The Syracuse Law Review, established in 1949, is a legal research and writing program for student editors at Syracuse University College of Law and a national forum for legal scholars who contribute to it.  The editorial board publishes four Law Review issues annually, one of which is the Annual Survey of New York Law.

Contributors to the Syracuse Law Review have included renowned scholars such as President of the United States Joe Biden, U.S. Supreme Court Justices Clarence Thomas and Stephen Breyer, former New York Court of Appeals Chief Judge Judith Kaye, Erwin Chemerinsky, Owen Fiss, Akhil Reed Amar, Roscoe Pound, Richard Epstein, former director of the FBI J. Edgar Hoover, and Ronald Rotunda.
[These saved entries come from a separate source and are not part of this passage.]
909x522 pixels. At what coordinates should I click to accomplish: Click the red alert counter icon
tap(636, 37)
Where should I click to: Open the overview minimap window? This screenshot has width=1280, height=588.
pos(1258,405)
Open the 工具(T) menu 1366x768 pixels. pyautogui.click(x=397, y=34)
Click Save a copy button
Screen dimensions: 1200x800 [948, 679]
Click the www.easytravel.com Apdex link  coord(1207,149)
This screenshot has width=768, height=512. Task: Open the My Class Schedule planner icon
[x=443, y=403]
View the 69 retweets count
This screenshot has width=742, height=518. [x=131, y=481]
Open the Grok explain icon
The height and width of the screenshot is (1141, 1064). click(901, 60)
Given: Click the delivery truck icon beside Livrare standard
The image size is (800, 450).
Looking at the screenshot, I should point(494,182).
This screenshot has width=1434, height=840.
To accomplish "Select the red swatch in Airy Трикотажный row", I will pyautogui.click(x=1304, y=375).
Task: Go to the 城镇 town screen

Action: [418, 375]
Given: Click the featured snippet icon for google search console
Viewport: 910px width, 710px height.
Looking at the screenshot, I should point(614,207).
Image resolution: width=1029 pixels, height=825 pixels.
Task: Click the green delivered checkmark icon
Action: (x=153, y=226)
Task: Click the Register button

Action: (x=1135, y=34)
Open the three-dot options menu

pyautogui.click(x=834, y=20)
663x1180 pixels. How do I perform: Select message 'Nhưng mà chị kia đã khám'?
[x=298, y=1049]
The Law Review also publishes six articles completed by student members during their first year of law review membership.  In 2007, the Law Review hosted a panel of legal scholars and foreign policy experts for its annual Symposium, titled "A Nuclear Iran: The Legal Implications of a Preemptive National Security Strategy."  The 59th Volume was recently cited by the Supreme Court of the United States in the Second Amendment case McDonald v. City of Chicago. In 2016, the Syracuse Law Review hosted the National Conference of Law Reviews.

History
The first issue of the Syracuse Law Review was in spring 1949. At that time, $2.00 bought a subscription to the Syracuse Law Review. The new bi-annual law journal offered articles and current commentary by members of the judiciary, practicing lawyers, and law teachers and students. The new law review delved into topics of interest and importance to the legal profession and recent developments discussing noteworthy recent cases. Among the 14 leading articles in Volume 1 were articles on judicial rule-making, civil investigations by the Federal Bureau of Investigation, law and equity, and legal thinking. Authors in the inaugural volume included J. Edgar Hoover, the legendary director of the FBI, and Roscoe Pound, the noted author and dean of Harvard Law School.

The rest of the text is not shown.